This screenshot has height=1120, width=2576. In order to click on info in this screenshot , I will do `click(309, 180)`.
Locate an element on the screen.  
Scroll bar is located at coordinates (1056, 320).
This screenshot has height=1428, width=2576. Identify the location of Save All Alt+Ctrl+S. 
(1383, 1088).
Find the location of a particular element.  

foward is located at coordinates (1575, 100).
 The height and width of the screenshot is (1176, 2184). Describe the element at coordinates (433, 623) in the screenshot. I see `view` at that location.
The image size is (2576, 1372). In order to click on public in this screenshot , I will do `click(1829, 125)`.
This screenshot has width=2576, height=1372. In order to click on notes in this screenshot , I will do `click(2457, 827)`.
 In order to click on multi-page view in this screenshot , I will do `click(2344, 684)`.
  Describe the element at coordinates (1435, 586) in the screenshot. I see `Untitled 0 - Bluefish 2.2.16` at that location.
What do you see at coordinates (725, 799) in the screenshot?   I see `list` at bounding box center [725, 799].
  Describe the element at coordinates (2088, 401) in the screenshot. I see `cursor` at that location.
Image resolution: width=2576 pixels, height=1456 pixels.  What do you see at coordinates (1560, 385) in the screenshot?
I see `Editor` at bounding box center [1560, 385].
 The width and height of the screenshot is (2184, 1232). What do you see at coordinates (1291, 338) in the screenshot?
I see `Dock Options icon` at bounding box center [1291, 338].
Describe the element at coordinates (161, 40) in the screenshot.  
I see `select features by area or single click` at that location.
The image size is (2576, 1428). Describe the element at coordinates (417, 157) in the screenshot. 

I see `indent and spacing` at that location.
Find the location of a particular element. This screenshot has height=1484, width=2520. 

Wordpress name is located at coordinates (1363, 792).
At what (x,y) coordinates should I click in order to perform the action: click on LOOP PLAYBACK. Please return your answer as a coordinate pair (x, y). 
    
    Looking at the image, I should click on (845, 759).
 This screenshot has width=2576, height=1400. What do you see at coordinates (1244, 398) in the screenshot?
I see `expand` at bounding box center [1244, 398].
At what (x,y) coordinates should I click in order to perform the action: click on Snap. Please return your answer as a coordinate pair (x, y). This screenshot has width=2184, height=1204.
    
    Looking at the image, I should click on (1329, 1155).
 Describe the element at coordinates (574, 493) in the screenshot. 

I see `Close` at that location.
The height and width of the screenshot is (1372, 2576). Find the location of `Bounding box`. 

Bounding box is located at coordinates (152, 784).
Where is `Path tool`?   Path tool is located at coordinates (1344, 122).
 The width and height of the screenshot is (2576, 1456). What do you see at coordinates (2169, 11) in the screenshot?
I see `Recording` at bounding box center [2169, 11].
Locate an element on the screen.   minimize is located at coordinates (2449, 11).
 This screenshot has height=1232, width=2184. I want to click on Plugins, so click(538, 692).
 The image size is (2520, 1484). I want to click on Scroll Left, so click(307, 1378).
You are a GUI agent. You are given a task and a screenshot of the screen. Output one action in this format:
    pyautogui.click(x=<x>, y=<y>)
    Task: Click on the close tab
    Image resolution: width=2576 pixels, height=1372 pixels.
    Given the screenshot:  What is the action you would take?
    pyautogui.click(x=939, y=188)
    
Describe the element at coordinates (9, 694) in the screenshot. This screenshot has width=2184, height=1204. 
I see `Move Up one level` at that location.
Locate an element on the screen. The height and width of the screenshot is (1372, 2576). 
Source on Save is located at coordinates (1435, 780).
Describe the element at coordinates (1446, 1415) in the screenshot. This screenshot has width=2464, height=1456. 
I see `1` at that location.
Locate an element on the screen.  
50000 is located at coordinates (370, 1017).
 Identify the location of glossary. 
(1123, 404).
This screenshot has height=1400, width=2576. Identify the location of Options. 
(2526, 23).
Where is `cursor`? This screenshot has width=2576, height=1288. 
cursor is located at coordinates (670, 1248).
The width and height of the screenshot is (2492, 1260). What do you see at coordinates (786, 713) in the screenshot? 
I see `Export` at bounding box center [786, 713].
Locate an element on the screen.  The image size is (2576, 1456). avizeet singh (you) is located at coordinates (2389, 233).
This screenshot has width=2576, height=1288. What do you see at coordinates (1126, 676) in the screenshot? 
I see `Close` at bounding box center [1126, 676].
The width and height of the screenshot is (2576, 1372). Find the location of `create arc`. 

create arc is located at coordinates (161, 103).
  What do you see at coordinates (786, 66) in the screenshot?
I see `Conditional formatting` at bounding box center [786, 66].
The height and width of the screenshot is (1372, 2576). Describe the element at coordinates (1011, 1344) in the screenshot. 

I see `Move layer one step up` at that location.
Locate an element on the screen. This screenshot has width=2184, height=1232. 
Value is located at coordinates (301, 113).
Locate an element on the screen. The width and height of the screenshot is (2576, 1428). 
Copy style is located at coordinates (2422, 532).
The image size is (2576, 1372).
☆ ☆ ☆ ☆ ☆ ☆ ☆
_Task objective_: Copy all of the items above, line for line and without any change.

_Result for this task_:
This screenshot has height=1120, width=2576. In order to click on info in this screenshot , I will do `click(309, 180)`.
Locate an element on the screen.  
Scroll bar is located at coordinates (1056, 320).
This screenshot has height=1428, width=2576. Identify the location of Save All Alt+Ctrl+S. 
(1383, 1088).
Find the location of a particular element.  

foward is located at coordinates (1575, 100).
 The height and width of the screenshot is (1176, 2184). Describe the element at coordinates (433, 623) in the screenshot. I see `view` at that location.
The image size is (2576, 1372). In order to click on public in this screenshot , I will do `click(1829, 125)`.
This screenshot has width=2576, height=1372. In order to click on notes in this screenshot , I will do `click(2457, 827)`.
 In order to click on multi-page view in this screenshot , I will do `click(2344, 684)`.
  Describe the element at coordinates (1435, 586) in the screenshot. I see `Untitled 0 - Bluefish 2.2.16` at that location.
What do you see at coordinates (725, 799) in the screenshot?   I see `list` at bounding box center [725, 799].
  Describe the element at coordinates (2088, 401) in the screenshot. I see `cursor` at that location.
Image resolution: width=2576 pixels, height=1456 pixels.  What do you see at coordinates (1560, 385) in the screenshot?
I see `Editor` at bounding box center [1560, 385].
 The width and height of the screenshot is (2184, 1232). What do you see at coordinates (1291, 338) in the screenshot?
I see `Dock Options icon` at bounding box center [1291, 338].
Describe the element at coordinates (161, 40) in the screenshot.  
I see `select features by area or single click` at that location.
The image size is (2576, 1428). Describe the element at coordinates (417, 157) in the screenshot. 

I see `indent and spacing` at that location.
Find the location of a particular element. This screenshot has height=1484, width=2520. 

Wordpress name is located at coordinates (1363, 792).
At what (x,y) coordinates should I click in order to perform the action: click on LOOP PLAYBACK. Please return your answer as a coordinate pair (x, y). 
    
    Looking at the image, I should click on (845, 759).
 This screenshot has width=2576, height=1400. What do you see at coordinates (1244, 398) in the screenshot?
I see `expand` at bounding box center [1244, 398].
At what (x,y) coordinates should I click in order to perform the action: click on Snap. Please return your answer as a coordinate pair (x, y). This screenshot has width=2184, height=1204.
    
    Looking at the image, I should click on (1329, 1155).
 Describe the element at coordinates (574, 493) in the screenshot. 

I see `Close` at that location.
The height and width of the screenshot is (1372, 2576). Find the location of `Bounding box`. 

Bounding box is located at coordinates (152, 784).
Where is `Path tool`?   Path tool is located at coordinates (1344, 122).
 The width and height of the screenshot is (2576, 1456). What do you see at coordinates (2169, 11) in the screenshot?
I see `Recording` at bounding box center [2169, 11].
Locate an element on the screen.   minimize is located at coordinates (2449, 11).
 This screenshot has height=1232, width=2184. I want to click on Plugins, so click(538, 692).
 The image size is (2520, 1484). I want to click on Scroll Left, so click(307, 1378).
You are a GUI agent. You are given a task and a screenshot of the screen. Output one action in this format:
    pyautogui.click(x=<x>, y=<y>)
    Task: Click on the close tab
    Image resolution: width=2576 pixels, height=1372 pixels.
    Given the screenshot:  What is the action you would take?
    pyautogui.click(x=939, y=188)
    
Describe the element at coordinates (9, 694) in the screenshot. This screenshot has width=2184, height=1204. 
I see `Move Up one level` at that location.
Locate an element on the screen. The height and width of the screenshot is (1372, 2576). 
Source on Save is located at coordinates (1435, 780).
Describe the element at coordinates (1446, 1415) in the screenshot. This screenshot has width=2464, height=1456. 
I see `1` at that location.
Locate an element on the screen.  
50000 is located at coordinates (370, 1017).
 Identify the location of glossary. 
(1123, 404).
This screenshot has height=1400, width=2576. Identify the location of Options. 
(2526, 23).
Where is `cursor`? This screenshot has width=2576, height=1288. 
cursor is located at coordinates (670, 1248).
The width and height of the screenshot is (2492, 1260). What do you see at coordinates (786, 713) in the screenshot? 
I see `Export` at bounding box center [786, 713].
Locate an element on the screen.  The image size is (2576, 1456). avizeet singh (you) is located at coordinates (2389, 233).
This screenshot has width=2576, height=1288. What do you see at coordinates (1126, 676) in the screenshot? 
I see `Close` at bounding box center [1126, 676].
The width and height of the screenshot is (2576, 1372). Find the location of `create arc`. 

create arc is located at coordinates (161, 103).
  What do you see at coordinates (786, 66) in the screenshot?
I see `Conditional formatting` at bounding box center [786, 66].
The height and width of the screenshot is (1372, 2576). Describe the element at coordinates (1011, 1344) in the screenshot. 

I see `Move layer one step up` at that location.
Locate an element on the screen. This screenshot has width=2184, height=1232. 
Value is located at coordinates (301, 113).
Locate an element on the screen. The width and height of the screenshot is (2576, 1428). 
Copy style is located at coordinates (2422, 532).
The image size is (2576, 1372).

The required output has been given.